### The task
Answer these questions from the post about floats:
(a) What nickname did one of the writer's co-workers use?
(b) What three values make up an unpacked float?
(c) At minimum, how many cycles would adding two unpacked floats via hardware take?

### Text
-- Start --

# Let's Design and Build a (mostly) Digital Theremin!

(^^^: yeah, one of my co-workers used to call me "perfessor" - though I don't feel my mental meaderings are really at that level...)

**Floats...**

Still thinking about floats, though it's winding down. Had to really look into this feeling I was getting that there was some optimal representation for both storage and calculation, but I now believe that feeling is groundless. In fact, it is the differing needs of storage and calculation that make a single optimally efficient float representation for both an unlikely prospect.

If you implement floats in software you see a lot of the same stuff going on almost regardless of the function. Zeros are denorms, so there's the checking for input zeros and the handling of those special cases. If there are two input values there may be some comparisons between them to pick the right path. Then there's the central function itself performed via iteration, polynomial, etc. The output often needs to be normalized, and if output zero is possible it must be dealt with somehow (conceptually quite a tough nut in a fundamentally exponential representation). Float packing and unpacking overhead can take as much time as the algorithm itself, really slowing things down, so you either have special hardware do pretty much everything or nothing. But even though the steps for the various functions are very similar, they aren't completely similar, and this really complicates the floating point hardware.

Floats are nasty but almost impossible to avoid. And I'm in the position where I could actually add the hardware if I wanted to. The fact that an unpacked float is composed of three values (sign, exponent, magnitude) makes any ALU or other specialized hardware that operates on them slow and problematic from an I/O standpoint. For example, adding two unpacked floats via hardware would require 6 writes and 3 reads, or 9 cycles minimum - whereas the software approach takes ~19 cycles maximum.

So I believe the best software solution is to employ a float representation that is primarily efficient when it comes to calculation, and pack/unpack them to/from memory if space is a problem.

Almost all algorithms operate on magnitude & sign separately, and this includes those which you might imagine would work better with natural 2's complement I/O, such as addition and multiplication. For instance, the addition of two non-negative numbers can overflow but not underflow, but subtraction is the opposite. At the start of all this I recall spending weeks looking for a division algorithm that would natively work on 2's complement numbers, only to come up short. I thought those who recommended the sign & magnitude approach (convert to unsigned, divide, restore the sign) were possibly just being lazy, but that approach is actually most efficient and consistent with most (possibly all) other functional algorithms.

-- End --

### Source material
-- Start --

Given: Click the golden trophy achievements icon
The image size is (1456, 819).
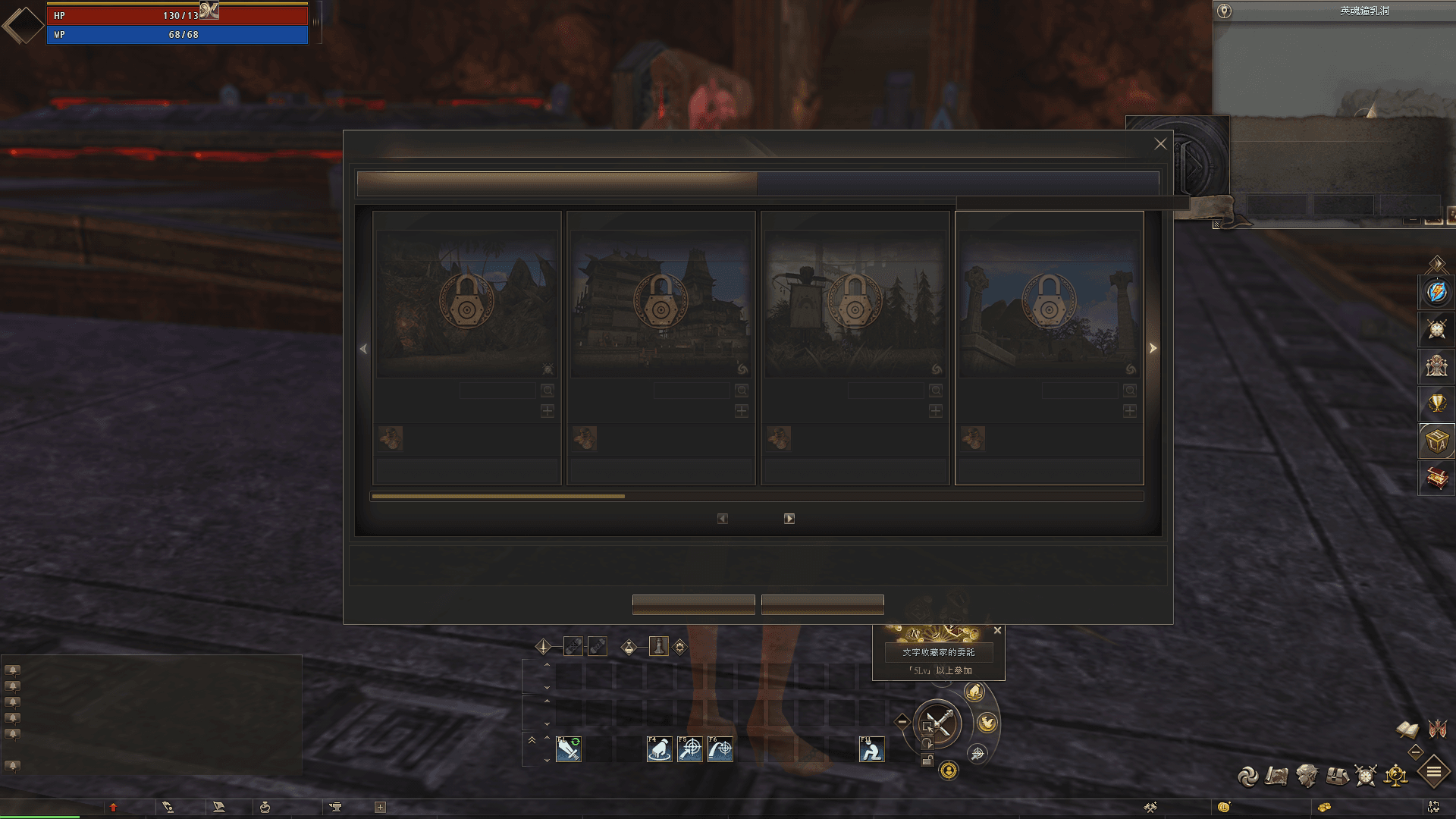Looking at the screenshot, I should pyautogui.click(x=1437, y=402).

-- End --

### Output for this task
(a) "perfessor"
(b) Sign, exponent, and magnitude
(c) 9 cycles (6 writes and 3 reads)